1. Field of the Invention
The invention is in the field of thermoelectric devices. The invention has special application to thermoelectric devices for heating and cooling air for human use which utilize thermoelectric modules associated with a heat exchanger.
2. State of the Art
Thermoelectric devices for heating and cooling based upon the peltier effect are well known in the prior art. Typically, a thermoelectric module is constructed of N-type and P-type semiconductor material, such as bismuth telluride. The N-type and P-type semiconductor material are electrically connected in series. When an electric current is passed through the circuit, heat is absorbed at the cold junction of the circuit and is transferred to the hot junction of the circuit. By associating the hot and cold junctions with a heat exchanger, heat can be transferred from one flow stream to another. Typically, the heat exchanger is filled with either gas or liquid media, thereby resulting in the heating of one media and the cooling of the other media.
Historically, practical applications of thermoelectric cooling and heating using thermoelectric modules have been primarily limited to small scale specialized uses because of high cost and energy inefficiencies. In the last 15 to 20 years, applications of thermoelectric modules have been developed to utilize them in large scale cooling of submarines and passenger trains. Utilization of thermoelectric modules in large scale applications has required development of various types of thermoelectric devices, which utilize thermoelectric modules associated with heat exchangers, which are designed for assembly with each other to provide the cooling and heating capacity required for large scale applications. One such prior art design for a thermoelectric device includes a parallel flow heat exchanger in association with thermoelectric modules. Another prior art design for a thermoelectric device is the "air to air cross-flow" design in which the conduits of the exchanger, which sandwich thermoelectric modules, are positioned relative to each other to allow for perpendicular flow of hot and cold air through the thermoelectric device. Typical of these thermoelectric devices are U.S. Pat. No. 3,626,704 issued to Coe on 9 Jan. 1970 and U.S. Pat. No. DE 1,801,768 issued to Newton in 1967.

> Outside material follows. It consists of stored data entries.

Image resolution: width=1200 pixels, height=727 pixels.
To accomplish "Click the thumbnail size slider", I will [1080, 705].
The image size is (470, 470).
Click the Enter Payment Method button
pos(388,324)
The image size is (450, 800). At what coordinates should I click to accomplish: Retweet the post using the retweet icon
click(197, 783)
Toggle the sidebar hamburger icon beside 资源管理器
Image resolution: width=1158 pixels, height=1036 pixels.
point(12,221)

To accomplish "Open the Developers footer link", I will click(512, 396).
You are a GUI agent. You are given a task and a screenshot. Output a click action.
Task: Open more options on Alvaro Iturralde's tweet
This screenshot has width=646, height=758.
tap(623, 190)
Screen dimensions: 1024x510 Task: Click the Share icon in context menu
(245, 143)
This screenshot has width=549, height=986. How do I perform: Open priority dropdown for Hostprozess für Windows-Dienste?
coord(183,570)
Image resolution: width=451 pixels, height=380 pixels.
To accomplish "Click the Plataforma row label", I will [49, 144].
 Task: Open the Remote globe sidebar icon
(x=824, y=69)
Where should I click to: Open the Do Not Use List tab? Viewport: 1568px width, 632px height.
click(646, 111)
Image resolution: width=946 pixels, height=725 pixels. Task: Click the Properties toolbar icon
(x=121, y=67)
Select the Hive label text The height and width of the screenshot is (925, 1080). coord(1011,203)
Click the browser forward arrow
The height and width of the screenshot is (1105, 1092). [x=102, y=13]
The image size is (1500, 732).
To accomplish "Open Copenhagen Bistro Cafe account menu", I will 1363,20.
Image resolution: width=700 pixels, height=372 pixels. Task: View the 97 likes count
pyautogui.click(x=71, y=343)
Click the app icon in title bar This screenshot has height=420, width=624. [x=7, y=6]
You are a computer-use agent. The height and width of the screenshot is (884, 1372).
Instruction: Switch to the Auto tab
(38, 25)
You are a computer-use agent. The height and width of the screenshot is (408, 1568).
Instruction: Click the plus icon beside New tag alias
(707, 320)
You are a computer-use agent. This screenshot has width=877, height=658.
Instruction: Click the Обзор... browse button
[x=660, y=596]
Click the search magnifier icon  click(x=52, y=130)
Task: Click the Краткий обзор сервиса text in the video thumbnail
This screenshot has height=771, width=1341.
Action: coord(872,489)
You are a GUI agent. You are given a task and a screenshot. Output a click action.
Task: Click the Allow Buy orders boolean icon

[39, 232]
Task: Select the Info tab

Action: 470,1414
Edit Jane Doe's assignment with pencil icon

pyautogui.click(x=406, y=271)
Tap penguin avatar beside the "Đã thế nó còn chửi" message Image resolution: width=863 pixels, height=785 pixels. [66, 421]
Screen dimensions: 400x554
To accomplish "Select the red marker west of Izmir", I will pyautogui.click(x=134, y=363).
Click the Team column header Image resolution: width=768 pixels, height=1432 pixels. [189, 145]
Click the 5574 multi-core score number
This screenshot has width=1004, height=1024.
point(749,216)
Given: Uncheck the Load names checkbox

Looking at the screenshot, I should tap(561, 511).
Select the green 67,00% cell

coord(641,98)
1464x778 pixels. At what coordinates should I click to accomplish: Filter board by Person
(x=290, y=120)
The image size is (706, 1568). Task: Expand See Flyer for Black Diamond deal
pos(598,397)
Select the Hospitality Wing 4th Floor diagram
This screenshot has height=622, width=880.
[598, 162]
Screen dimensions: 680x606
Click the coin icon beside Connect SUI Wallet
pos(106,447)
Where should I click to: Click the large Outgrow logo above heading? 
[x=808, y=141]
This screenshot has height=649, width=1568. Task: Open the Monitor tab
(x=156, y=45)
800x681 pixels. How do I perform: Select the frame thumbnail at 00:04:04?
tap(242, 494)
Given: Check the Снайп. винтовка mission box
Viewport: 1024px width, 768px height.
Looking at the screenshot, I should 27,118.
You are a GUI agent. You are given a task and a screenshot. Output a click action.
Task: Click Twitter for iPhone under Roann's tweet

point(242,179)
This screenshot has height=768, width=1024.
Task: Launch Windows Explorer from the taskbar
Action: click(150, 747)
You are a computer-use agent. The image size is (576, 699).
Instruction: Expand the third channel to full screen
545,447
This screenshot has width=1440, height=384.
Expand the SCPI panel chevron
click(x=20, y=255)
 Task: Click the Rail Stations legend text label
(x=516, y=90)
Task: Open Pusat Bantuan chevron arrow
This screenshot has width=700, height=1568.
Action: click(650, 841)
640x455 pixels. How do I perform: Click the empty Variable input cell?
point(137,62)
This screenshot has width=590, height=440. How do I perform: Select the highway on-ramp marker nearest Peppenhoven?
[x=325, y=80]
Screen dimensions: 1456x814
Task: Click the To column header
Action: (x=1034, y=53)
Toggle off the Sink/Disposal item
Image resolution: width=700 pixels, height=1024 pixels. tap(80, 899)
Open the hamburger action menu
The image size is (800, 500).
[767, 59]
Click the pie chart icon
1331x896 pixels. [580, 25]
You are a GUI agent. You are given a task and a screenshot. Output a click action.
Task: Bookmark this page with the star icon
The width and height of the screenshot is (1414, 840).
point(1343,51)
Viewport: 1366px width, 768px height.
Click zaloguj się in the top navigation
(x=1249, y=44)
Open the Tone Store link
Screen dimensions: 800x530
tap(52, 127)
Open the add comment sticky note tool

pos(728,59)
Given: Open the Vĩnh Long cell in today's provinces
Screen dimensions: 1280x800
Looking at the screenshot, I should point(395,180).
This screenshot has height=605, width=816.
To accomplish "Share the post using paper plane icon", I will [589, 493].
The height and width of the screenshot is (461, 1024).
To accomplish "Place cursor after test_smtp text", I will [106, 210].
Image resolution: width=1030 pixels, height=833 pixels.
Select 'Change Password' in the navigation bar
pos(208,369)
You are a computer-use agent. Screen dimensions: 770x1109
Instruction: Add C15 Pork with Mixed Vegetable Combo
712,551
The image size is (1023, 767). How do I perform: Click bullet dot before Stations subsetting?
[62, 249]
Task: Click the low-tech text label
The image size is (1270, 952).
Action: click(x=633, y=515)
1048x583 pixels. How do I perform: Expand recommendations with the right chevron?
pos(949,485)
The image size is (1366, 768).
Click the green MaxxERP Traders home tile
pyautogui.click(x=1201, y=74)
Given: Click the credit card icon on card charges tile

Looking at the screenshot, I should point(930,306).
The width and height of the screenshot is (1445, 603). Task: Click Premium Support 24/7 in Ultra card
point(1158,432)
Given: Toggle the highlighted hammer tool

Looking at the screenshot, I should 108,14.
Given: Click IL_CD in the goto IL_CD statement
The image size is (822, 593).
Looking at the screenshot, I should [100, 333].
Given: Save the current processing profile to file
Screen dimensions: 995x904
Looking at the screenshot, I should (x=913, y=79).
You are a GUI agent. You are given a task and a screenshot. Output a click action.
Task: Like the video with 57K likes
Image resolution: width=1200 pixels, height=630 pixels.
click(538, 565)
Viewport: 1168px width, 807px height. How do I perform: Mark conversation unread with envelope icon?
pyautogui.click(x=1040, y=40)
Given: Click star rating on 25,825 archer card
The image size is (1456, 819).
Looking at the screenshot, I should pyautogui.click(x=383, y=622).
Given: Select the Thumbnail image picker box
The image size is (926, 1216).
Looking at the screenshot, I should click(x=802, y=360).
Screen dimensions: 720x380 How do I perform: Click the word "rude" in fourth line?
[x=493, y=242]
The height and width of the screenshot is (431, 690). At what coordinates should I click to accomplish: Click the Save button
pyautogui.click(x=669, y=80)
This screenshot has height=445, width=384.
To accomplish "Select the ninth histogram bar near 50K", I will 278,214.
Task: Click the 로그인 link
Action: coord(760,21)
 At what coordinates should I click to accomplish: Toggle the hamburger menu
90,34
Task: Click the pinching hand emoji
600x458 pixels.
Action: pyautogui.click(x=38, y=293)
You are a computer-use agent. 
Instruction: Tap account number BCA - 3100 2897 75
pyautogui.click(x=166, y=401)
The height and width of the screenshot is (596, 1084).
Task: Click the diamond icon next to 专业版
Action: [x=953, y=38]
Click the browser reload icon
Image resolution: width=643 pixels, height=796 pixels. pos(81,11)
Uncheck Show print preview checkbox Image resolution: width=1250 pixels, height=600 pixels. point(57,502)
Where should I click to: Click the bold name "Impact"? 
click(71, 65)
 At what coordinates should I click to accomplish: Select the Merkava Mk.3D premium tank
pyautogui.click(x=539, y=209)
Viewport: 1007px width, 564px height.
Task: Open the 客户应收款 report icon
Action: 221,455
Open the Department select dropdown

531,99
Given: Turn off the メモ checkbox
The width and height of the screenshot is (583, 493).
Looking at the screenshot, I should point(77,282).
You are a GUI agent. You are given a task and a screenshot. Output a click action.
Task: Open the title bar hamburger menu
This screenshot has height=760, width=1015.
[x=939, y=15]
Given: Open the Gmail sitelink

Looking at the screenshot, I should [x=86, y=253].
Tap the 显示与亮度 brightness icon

The primary disadvantages of these prior art devices are lack of reliability and difficulty of service. In some prior art devices the electric current to the thermoelectric modules flows through the heat exchanger itself. To establish the electric circuit, the thermoelectric modules are electrically connected in series through the heat exchanger. In some prior art configurations, the electric connection is established by attaching a heat exchanger to the hot and cold junctions of the thermoelectric modules by soldering, thereby creating rigid physical connections between adjacent thermoelectric modules and between the heat exchanger. Since the heat exchanger conduit attached to the hot side of the thermoelectric modules and the heat exchanger conduit attached to the cold side of the thermoelectric modules are subject to different temperatures, they are expanding and contracting at different rates. This expansion and contraction differential creates a shear force across the thermoelectric modules, which may result in their breakage.
In an attempt to overcome these problems, a design, such as that typified by U.S. Pat. No. 3,726,100 issued to Widakowich on 10 Apr. 1973 was developed. In this design, the heat exchanger conduits are not soldered to the thermoelectric module, but the thermoelectric modules are sandwiched between the hot and cold heat exchanger conduits, with the hot and cold heat exchanger conduits compressed against adjacent thermoelectric modules by bolts such that the heat exchanger conduits are in electric and thermal contact with the thermoelectric modules to create an electric circuit through the heat exchanger conduits and semiconductor material such that they are connected in series. Since adjacent thermoelectric modules are still rigidly connected to each other, the shearing forces still exist to some extent.